MSVD#

Overview#

MSVD is a classic video captioning benchmark with short web videos annotated by many human captions. The native adapter treats each video as one evaluation sample and uses all available captions as references.

Task Description#

  • Task Type: Video captioning

  • Input: Video clip

  • Output: One concise natural-language caption

  • Domains: Open-domain video understanding and description

Evaluation Notes#

  • Default data source: evalscope/MSVD on ModelScope, test split

  • Hugging Face VLM2Vec/MSVD remains available by setting extra_params.dataset_hub="huggingface"

  • Primary metric: CIDEr

  • Additional metrics: BLEU-1/2/3/4, METEOR, ROUGE-L

  • Set extra_params.video_dir when the dataset only provides video file names and local media files are required

Properties#

Property

Value

Benchmark Name

msvd

Dataset ID

evalscope/MSVD

Paper

Paper

Tags

ImageCaptioning, MultiModal

Metrics

Bleu_1, Bleu_2, Bleu_3, Bleu_4, METEOR, ROUGE_L, CIDEr

Default Shots

0-shot

Evaluation Split

test

Data Statistics#

Metric

Value

Total Samples

670

Prompt Length (Mean)

43 chars

Prompt Length (Min/Max)

43 / 43 chars

Video Statistics:

Metric

Value

Total Videos

670

Videos per Sample

min: 1, max: 1, mean: 1

Formats

mp4

Sample Example#

Subset: default

{
  "input": [
    {
      "id": "a4b83275",
      "content": [
        {
          "text": "Describe the video in one concise sentence."
        },
        {
          "video": "fr9H1WLcF1A_256_261.avi",
          "format": "mp4"
        }
      ]
    }
  ],
  "target": "[\"two young men are playing table tennis\", \"men are playing table tennis\", \"two men are playing table tennis\", \"two men are playing a tabletennis\", \"a couple of people are playing a game of ping pong\", \"peoples are playing table tennis\", \"two ... [TRUNCATED 306 chars] ... e boys are playing\", \"people are playing ping pong\", \"18 kids and counting show the newest baby josie\", \"there is some kids and playing to each other\", \"the men played pingpong together\", \"the boys are playing ping pong\", \"2 boys is playing\"]",
  "id": 0,
  "group_id": 0,
  "metadata": {
    "references": [
      "two young men are playing table tennis",
      "men are playing table tennis",
      "two men are playing table tennis",
      "two men are playing a tabletennis",
      "a couple of people are playing a game of ping pong",
      "peoples are playing table tennis",
      "two men are playing pingpong",
      "two guys play table tennis",
      "two people are playing ping pong",
      "two boys are playing ping pong",
      "... [TRUNCATED 12 more items] ..."
    ],
    "subset": "default",
    "dataset_id": "evalscope/MSVD",
    "dataset_hub": "modelscope",
    "video": "fr9H1WLcF1A_256_261.avi",
    "video_id": "fr9H1WLcF1A_256_261",
    "source": "MSVD"
  }
}

Prompt Template#

Prompt Template:

Describe the video in one concise sentence.

Extra Parameters#

Parameter

Type

Default

Description

dataset_hub

str

modelscope

Dataset hub used to load MSVD annotations.

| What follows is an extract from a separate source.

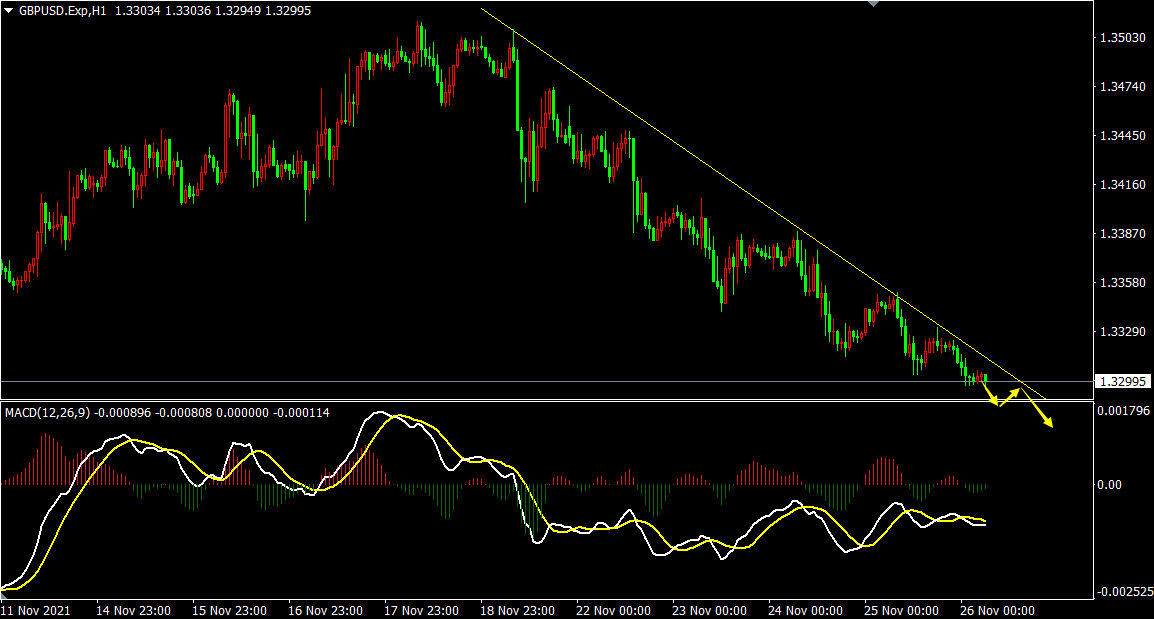Screen dimensions: 1154x619
Task: Click the 1.34160 price scale label
Action: (1121, 185)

Choices: [‘huggingface’, ‘modelscope’, ‘local’]

eval_split

str

``

Source split to load; defaults to test.

dataset_revision

str

``

Optional dataset revision; leave empty to use the hub default.

video_dir

str

``

Optional local directory containing MSVD video files.

video_extension

str

``

Optional extension override for local videos, for example “mp4”.

Usage#

Using CLI#

evalscope eval \
    --model YOUR_MODEL \
    --api-url OPENAI_API_COMPAT_URL \
    --api-key EMPTY_TOKEN \
    --datasets msvd \
    --limit 10  # Remove this line for formal evaluation

Using Python#

from evalscope import run_task
from evalscope.config import TaskConfig

task_cfg = TaskConfig(
    model='YOUR_MODEL',
    api_url='OPENAI_API_COMPAT_URL',
    api_key='EMPTY_TOKEN',
    datasets=['msvd'],
    dataset_args={
        'msvd': {
            # extra_params: {}  # uses default extra parameters
        }
    },
    limit=10,  # Remove this line for formal evaluation
)

run_task(task_cfg=task_cfg)